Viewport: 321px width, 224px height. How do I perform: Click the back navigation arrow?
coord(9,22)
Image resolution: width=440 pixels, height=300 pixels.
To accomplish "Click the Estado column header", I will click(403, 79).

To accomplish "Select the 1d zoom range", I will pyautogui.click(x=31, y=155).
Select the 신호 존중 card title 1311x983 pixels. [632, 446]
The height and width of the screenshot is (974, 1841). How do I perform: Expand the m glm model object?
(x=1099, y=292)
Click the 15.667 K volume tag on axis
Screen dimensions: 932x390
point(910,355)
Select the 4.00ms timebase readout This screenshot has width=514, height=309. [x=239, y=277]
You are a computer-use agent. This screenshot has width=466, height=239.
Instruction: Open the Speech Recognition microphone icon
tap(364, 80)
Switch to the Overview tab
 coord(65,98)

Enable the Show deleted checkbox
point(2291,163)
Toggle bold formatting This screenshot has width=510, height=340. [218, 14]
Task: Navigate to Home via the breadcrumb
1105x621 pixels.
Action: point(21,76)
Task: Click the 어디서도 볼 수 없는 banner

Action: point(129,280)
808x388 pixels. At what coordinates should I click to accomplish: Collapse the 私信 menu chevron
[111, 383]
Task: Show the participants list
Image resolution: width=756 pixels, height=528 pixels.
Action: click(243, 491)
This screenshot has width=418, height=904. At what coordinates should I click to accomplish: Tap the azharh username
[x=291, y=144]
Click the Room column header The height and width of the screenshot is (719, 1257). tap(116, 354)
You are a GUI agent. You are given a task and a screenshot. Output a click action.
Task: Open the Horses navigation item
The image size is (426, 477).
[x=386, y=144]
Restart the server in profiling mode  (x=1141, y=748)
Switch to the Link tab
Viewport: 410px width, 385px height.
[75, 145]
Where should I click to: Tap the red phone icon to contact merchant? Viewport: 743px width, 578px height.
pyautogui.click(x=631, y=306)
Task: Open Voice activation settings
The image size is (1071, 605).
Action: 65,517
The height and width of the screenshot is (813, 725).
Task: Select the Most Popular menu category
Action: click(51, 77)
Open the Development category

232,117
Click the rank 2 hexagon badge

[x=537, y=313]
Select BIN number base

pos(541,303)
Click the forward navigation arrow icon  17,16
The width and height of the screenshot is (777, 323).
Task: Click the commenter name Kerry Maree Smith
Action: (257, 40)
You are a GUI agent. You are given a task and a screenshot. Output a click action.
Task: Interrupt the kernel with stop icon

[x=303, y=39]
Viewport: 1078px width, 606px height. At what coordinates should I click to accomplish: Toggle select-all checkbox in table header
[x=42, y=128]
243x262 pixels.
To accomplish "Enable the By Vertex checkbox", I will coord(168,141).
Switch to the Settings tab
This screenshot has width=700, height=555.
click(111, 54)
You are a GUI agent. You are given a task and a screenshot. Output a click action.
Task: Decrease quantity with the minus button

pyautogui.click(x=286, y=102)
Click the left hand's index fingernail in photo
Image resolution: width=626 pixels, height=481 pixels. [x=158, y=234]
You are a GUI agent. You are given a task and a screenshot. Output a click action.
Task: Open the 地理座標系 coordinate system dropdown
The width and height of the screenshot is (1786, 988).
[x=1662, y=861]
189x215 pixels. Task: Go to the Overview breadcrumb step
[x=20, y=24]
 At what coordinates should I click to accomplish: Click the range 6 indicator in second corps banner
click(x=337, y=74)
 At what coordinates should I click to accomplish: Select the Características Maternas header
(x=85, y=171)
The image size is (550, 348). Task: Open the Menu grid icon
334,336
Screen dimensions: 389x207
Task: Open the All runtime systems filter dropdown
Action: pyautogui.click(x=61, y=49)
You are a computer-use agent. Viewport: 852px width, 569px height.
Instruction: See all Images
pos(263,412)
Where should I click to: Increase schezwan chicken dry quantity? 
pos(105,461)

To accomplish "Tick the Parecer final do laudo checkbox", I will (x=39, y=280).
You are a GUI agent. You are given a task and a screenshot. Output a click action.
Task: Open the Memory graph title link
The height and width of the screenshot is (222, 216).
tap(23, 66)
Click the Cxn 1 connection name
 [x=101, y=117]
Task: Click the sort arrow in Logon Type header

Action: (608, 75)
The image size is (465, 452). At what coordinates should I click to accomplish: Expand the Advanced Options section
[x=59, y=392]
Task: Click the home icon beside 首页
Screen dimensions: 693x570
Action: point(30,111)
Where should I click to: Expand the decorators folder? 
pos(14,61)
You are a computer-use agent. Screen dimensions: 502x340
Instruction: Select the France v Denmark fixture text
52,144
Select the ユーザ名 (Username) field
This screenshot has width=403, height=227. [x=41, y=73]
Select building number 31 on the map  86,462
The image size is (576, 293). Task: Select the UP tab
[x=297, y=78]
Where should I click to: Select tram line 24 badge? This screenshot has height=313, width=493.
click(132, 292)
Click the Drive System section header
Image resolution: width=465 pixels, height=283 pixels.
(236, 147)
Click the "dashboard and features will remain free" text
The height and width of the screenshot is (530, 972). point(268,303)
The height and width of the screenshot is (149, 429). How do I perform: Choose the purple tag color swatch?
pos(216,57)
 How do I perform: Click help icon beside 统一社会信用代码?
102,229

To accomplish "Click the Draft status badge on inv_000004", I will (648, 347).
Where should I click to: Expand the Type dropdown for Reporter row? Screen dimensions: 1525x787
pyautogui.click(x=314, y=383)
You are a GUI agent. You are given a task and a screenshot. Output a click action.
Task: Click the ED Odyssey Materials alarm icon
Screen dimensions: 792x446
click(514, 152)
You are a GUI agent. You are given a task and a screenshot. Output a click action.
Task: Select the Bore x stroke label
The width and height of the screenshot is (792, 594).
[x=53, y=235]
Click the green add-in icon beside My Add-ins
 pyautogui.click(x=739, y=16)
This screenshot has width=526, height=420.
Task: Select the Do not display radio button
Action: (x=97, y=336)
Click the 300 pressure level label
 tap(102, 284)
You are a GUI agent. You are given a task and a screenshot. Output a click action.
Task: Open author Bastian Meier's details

****************

* **YOUR ASSIGNMENT**
In the listing, count every line holding the word "computer"; answer with the count alone.

* **REPLY TO THE EXERCISE**
3